In addition to the input parameters, each event also has a weight and a known output value classifying it as either signal or background. The event outputs are compared to the neural network predictions to calculate gradients to adjust the network parameters. The event weights are used to select points as described below, and in calculation of the signal significance.

4.2 Neural network architecture

The simplest type of neural network uses a sequential architecture where each layer of neurons or “hidden units” is fully connected to the next via some (nonlinear) transfer function. I found no reason to deviate from this type; indeed, I found no advantage to using more than a single hidden layer. The simple architecture I used can be summarized as follows:

1. An input layer containing a number of units equal to the number of input parameters: 13, 17 or 21 for the Resolved, Intermediate and Boosted category respectively.

2. A transfer function applied to each unit. I chose the hyperbolic tangent function as preferred in the literature (see e.g. [17]).

3. A layer of hidden units. Testing using the Boosted category, I found that a layer containing 12 units was most effective.

4. A transfer function applied to each unit. Here I used either the standard sigmoid function or the hyperbolic tangent function depending on the chosen criterion, see below.

5. An output layer containing only a single unit, representing the model’s classification of an event.

4.2.1 Criterion

In addition to the basic architecture, a criterion is needed to determine the accuracy of the model. Here I compared the Binary Cross Entropy (BCE), a measure of distribution similarity that is often preferred for classifier networks, to the Mean Squared Error (MSE) as commonly used in regression analyses. Since the BCE uses the natural logarithm function, which is not defined for negative numbers unless one allows complex results, I used the standard sigmoid function 1/(1 + e−x) for the final transfer layer when training with this criterion. When training with the MSE criterion I instead used the symmetrical hyperbolic tangent function. I found that while both criteria performed similarly, the BCE criterion appeared to generate more consistent results whereas the MSE criterion appeared to perform better when combining the results of multiple networks (see section 5).
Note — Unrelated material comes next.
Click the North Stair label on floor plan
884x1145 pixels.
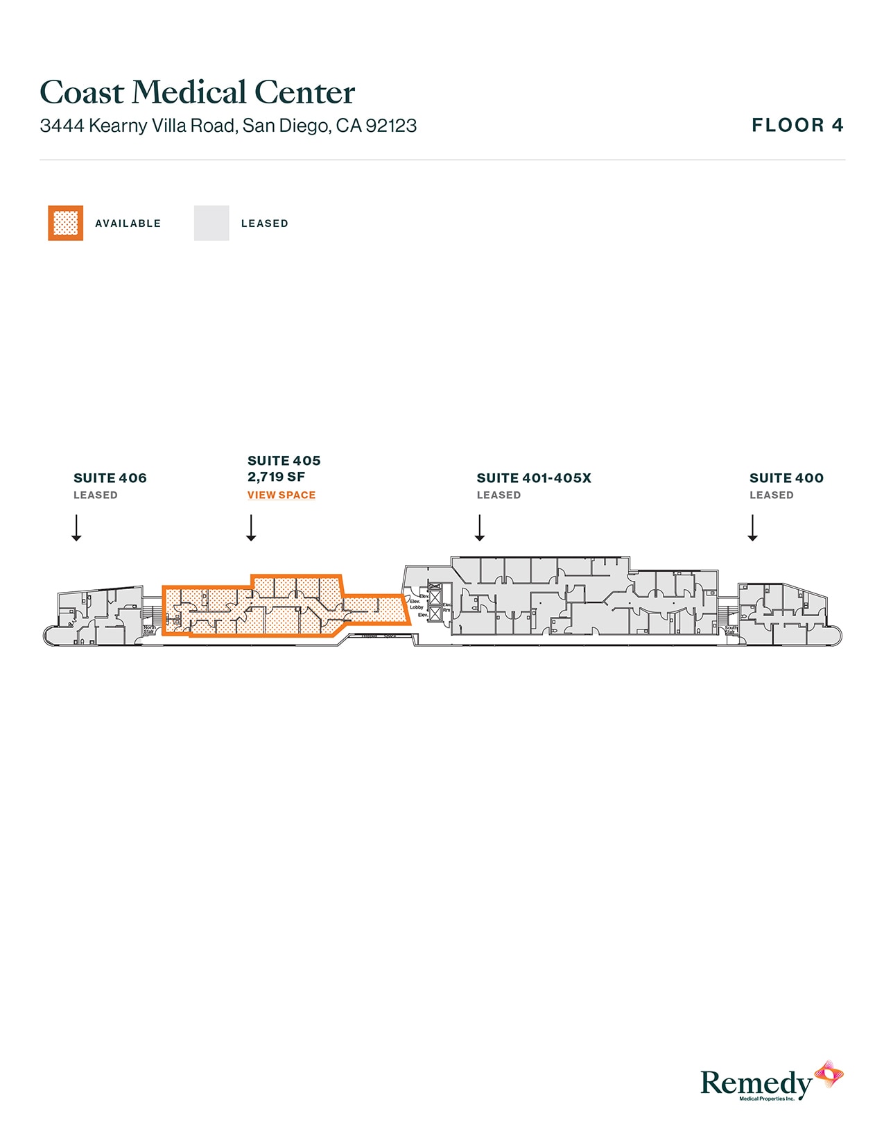(149, 629)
These are purely qualitative statements, however: due to time constraints I was not able to perform a quantitative comparison.

4.2.2 A note on output values

When assigning a numeric value to signal and background events, perhaps the obvious choices are 0 (for background) and 1 (for signal). On the other hand, the hyperbolic tangent function ranges from -1 to 1, so I opted to use -1 to denote background events when using the MSE criterion. This will be important to keep in mind once we introduce a cutoff value to improve signal significance.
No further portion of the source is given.